EXERCISE BRIEF:
Only those lines from the one with "Click the red quality warning marker on photo" through the last line of the material belong in the answer, each repeated exactly.

ENTRIES PROVIDED:
------------

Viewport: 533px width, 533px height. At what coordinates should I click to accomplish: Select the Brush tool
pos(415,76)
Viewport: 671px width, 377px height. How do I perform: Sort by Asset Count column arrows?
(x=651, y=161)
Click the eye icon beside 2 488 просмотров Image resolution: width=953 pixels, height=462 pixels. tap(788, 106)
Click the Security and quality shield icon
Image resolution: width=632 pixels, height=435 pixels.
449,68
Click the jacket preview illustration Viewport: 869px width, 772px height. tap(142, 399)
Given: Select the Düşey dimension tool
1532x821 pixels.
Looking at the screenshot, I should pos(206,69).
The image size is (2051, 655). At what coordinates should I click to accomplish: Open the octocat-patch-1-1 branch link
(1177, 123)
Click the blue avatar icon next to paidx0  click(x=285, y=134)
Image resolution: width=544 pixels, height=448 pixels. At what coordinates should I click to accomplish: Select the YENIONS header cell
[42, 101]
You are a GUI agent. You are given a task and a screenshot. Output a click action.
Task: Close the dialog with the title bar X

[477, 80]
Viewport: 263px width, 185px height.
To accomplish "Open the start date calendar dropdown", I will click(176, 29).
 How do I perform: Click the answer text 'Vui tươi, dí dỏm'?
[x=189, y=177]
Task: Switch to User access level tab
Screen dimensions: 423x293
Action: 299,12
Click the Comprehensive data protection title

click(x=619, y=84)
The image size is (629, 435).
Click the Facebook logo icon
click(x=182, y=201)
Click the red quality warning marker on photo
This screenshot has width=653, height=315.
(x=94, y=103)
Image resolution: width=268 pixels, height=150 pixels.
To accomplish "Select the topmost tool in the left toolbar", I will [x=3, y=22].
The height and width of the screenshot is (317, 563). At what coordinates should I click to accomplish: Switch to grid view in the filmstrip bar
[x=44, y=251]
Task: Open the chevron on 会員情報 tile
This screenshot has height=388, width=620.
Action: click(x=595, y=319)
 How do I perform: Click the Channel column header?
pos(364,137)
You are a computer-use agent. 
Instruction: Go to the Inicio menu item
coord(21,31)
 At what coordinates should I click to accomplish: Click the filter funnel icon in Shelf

------------

YOUR RESPONSE:
Click the red quality warning marker on photo
This screenshot has width=653, height=315.
(x=94, y=103)
Image resolution: width=268 pixels, height=150 pixels.
To accomplish "Select the topmost tool in the left toolbar", I will [x=3, y=22].
The height and width of the screenshot is (317, 563). At what coordinates should I click to accomplish: Switch to grid view in the filmstrip bar
[x=44, y=251]
Task: Open the chevron on 会員情報 tile
This screenshot has height=388, width=620.
Action: click(x=595, y=319)
 How do I perform: Click the Channel column header?
pos(364,137)
You are a computer-use agent. 
Instruction: Go to the Inicio menu item
coord(21,31)
 At what coordinates should I click to accomplish: Click the filter funnel icon in Shelf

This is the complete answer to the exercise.